Still, I have here an actual physical copy of Pinker's The Better Angels of Our Nature: Why Violence Has Declined and it does suggest that maybe my statement above that "People haven't changed" is oversimplified. Even with WWI and WWII, and the Nazi and communist slaughter+starvation of scores of millions, people in the 20th century were several times less likely to die violently (that's counting starvation-by-government as violent death, as it should) than the people whose bones tell us about life and death thousands of years back, or the hunter-gatherer societies we've studied more recently. (See Will Wilkinson's commentary, which I pretty much trust.) Of course Neolithic violence was not an existential risk; the 20th century brought us lower means but higher standard deviations, so to speak. We needed Petrov to be there, doing his job; that did not apply to any previous century.
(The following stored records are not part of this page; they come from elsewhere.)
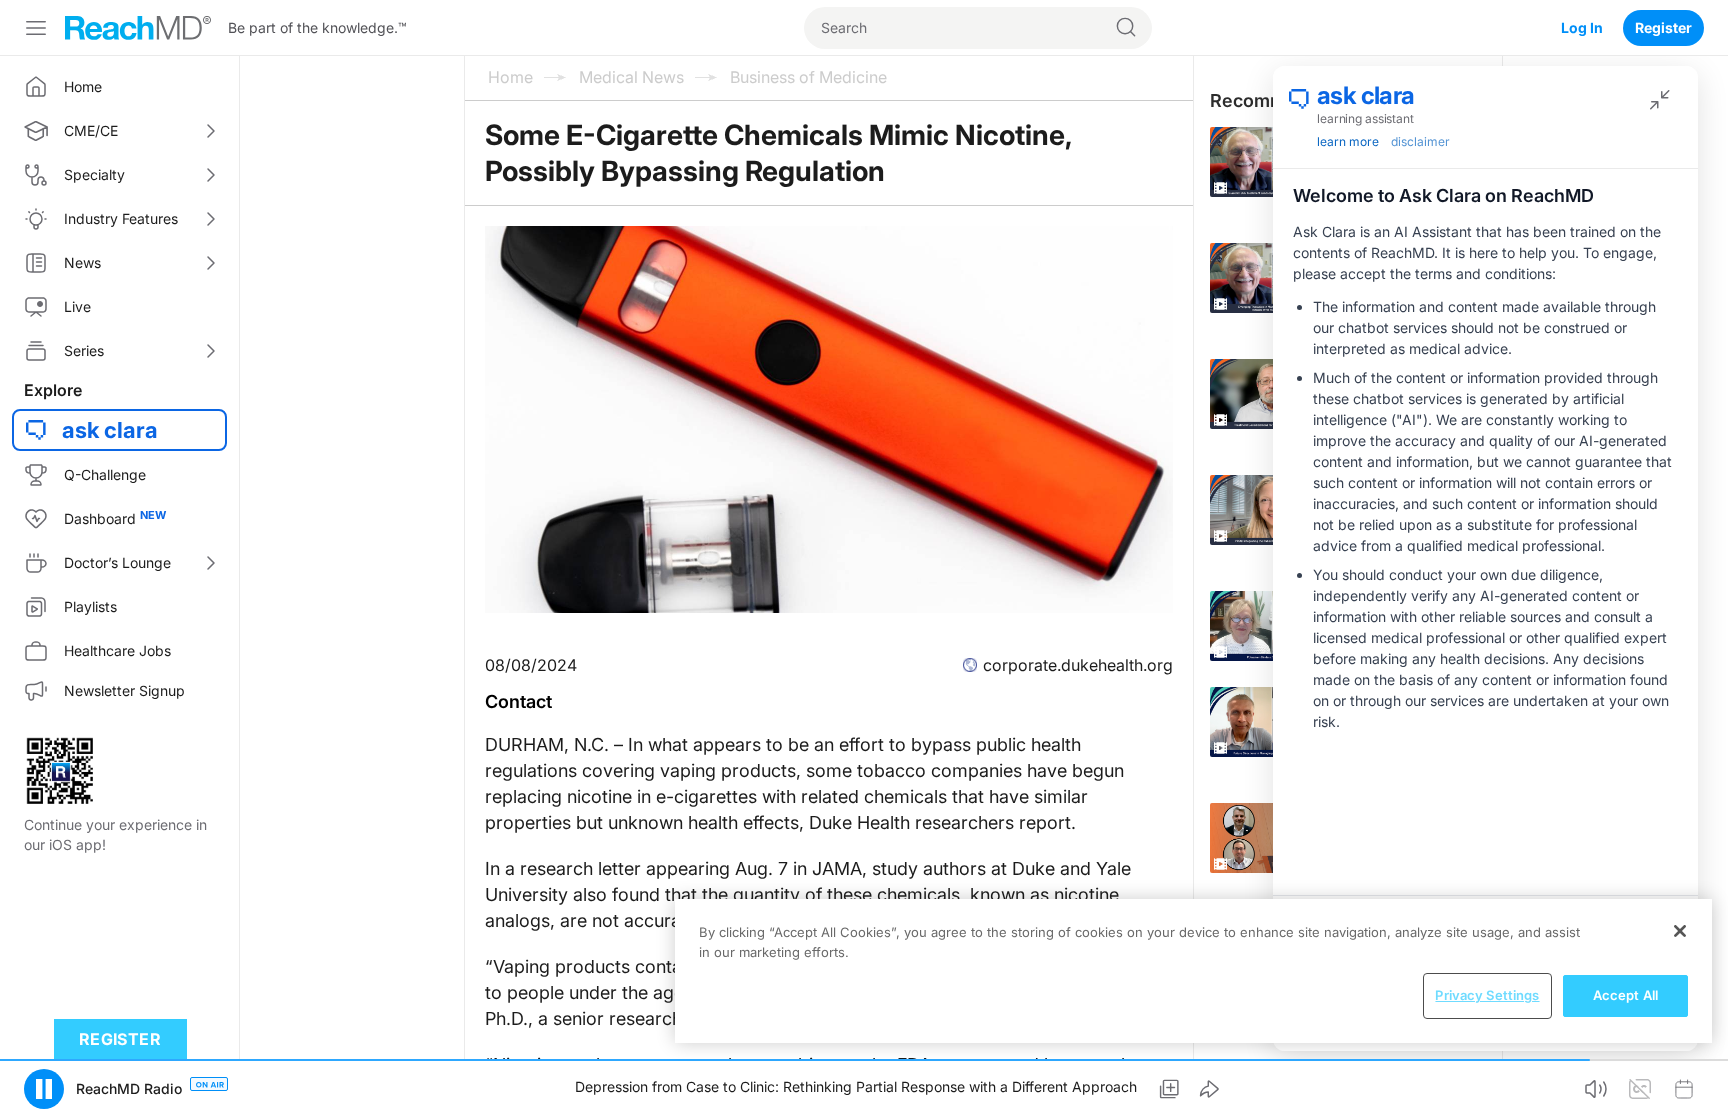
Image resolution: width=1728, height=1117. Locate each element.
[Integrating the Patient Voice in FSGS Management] (1272, 510)
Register (1663, 27)
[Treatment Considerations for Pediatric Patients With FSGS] (1272, 394)
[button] (44, 1089)
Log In (1582, 27)
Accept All (1625, 995)
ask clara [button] (110, 430)
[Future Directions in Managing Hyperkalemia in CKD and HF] (1272, 722)
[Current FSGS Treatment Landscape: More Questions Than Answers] (1272, 162)
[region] (1193, 971)
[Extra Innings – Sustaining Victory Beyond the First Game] (1272, 838)
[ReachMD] (138, 28)
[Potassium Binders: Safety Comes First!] (1272, 626)
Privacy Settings (1487, 995)
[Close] (1680, 931)
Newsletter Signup (124, 690)
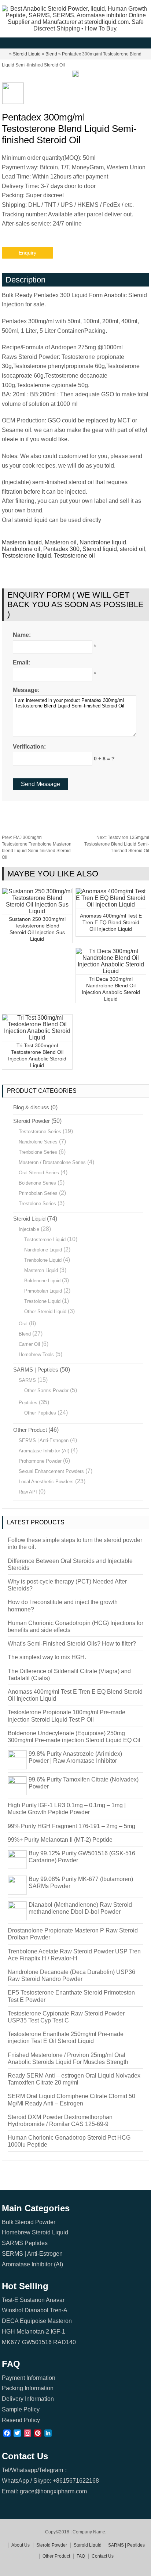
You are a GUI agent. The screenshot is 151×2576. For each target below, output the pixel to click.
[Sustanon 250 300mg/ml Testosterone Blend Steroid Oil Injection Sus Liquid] (37, 911)
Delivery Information (28, 2399)
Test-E (10, 2300)
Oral (23, 1323)
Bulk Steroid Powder (28, 2222)
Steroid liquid (99, 549)
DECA (10, 2321)
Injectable (29, 1229)
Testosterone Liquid (45, 1239)
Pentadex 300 (61, 549)
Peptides (28, 1402)
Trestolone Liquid (42, 1301)
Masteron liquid (22, 542)
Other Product (30, 1430)
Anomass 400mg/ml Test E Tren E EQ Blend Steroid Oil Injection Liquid (111, 922)
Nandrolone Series (38, 1142)
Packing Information (28, 2388)
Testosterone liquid (26, 555)
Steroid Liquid (27, 54)
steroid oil (132, 549)
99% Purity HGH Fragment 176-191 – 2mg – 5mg (71, 1826)
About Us (20, 2545)
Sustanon (32, 2300)
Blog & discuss (31, 1107)
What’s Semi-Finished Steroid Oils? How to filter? (72, 1643)
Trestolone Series (37, 1203)
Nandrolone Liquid (43, 1250)
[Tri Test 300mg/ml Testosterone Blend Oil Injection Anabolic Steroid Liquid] (37, 1037)
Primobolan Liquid (43, 1291)
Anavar (55, 2300)
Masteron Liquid (41, 1270)
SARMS (27, 1380)
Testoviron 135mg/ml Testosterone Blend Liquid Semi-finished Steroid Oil (116, 844)
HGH (8, 2331)
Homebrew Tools (36, 1354)
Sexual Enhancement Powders (51, 1471)
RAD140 (64, 2342)
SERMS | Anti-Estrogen (44, 1440)
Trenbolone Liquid (43, 1260)
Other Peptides (40, 1413)
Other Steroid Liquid (45, 1311)
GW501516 (37, 2342)
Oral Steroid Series (39, 1172)
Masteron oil (61, 542)
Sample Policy (21, 2409)
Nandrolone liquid (103, 542)
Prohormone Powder (40, 1461)
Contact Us (103, 2556)
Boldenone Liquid (42, 1280)
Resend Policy (21, 2420)
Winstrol (12, 2310)
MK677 (11, 2342)
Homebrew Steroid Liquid (35, 2232)
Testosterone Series (40, 1131)
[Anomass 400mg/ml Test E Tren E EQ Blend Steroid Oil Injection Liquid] (111, 904)
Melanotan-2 (32, 2331)
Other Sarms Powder (46, 1390)
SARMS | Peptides (35, 1369)
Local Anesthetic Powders (46, 1481)
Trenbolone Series (38, 1152)
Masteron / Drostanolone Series (52, 1162)
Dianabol (36, 2310)
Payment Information (28, 2378)
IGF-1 (58, 2331)
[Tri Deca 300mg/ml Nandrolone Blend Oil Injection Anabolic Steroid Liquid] (111, 971)
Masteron (60, 2321)
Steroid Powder (31, 1121)
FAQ (81, 2556)
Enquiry (27, 253)
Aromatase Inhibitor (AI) (44, 1450)
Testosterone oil (74, 555)
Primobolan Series (38, 1193)
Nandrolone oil (21, 549)
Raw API (28, 1492)
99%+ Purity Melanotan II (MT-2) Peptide (60, 1840)
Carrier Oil (29, 1344)
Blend (51, 54)
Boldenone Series (37, 1183)
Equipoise (33, 2321)
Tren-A (58, 2310)
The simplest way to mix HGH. (47, 1657)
If things are getting better, maybe we can survive without future Petrovs, or maybe there will always be one around when we need him (or her).

Or then again, maybe not.

Footnote: I said above that the "roadblock theory" wasn't, I think, the only explanation for interstellar silence in a galaxy of many planets. Clearly one possibility is that species with enough "aggressiveness" to proceed to interstellar activity have enough real aggressiveness to destroy themselves. I'll list four others; I'm sure there are many. First, most attractive in a way, would be a moral dynamics sort of explanation: the species which develop morally (to the point of non-interference with primitives like us) are exactly the ones which don't wipe themselves out. Next would be a physics explanation: expansionist species discover physics which we haven't found yet, physics which lets them create bubble universes that it's easy to expand into so they never bother with the actual galaxy. Next would be a simulation-version of that: expansionist species wind up discovering that they can simulate the universes they want, and upload themselves into the simulations...same thing. And finally, for now, would be the now-familiar notion that we are in a simulation -- there are no other species not because we're bound for destruction but because we're the one being simulated. (And as I was typing this, my daughter came to say she'd finally finished the Collected Stories of Arthur C. Clarke; we're probably in one of his universes. Should that be a reassuring thought? "Cancel Programme GENESIS"..."Overhead, without any fuss, the stars were going out."..."The crusade will reach the vicinity of Earth about the year 2050." So it goes.)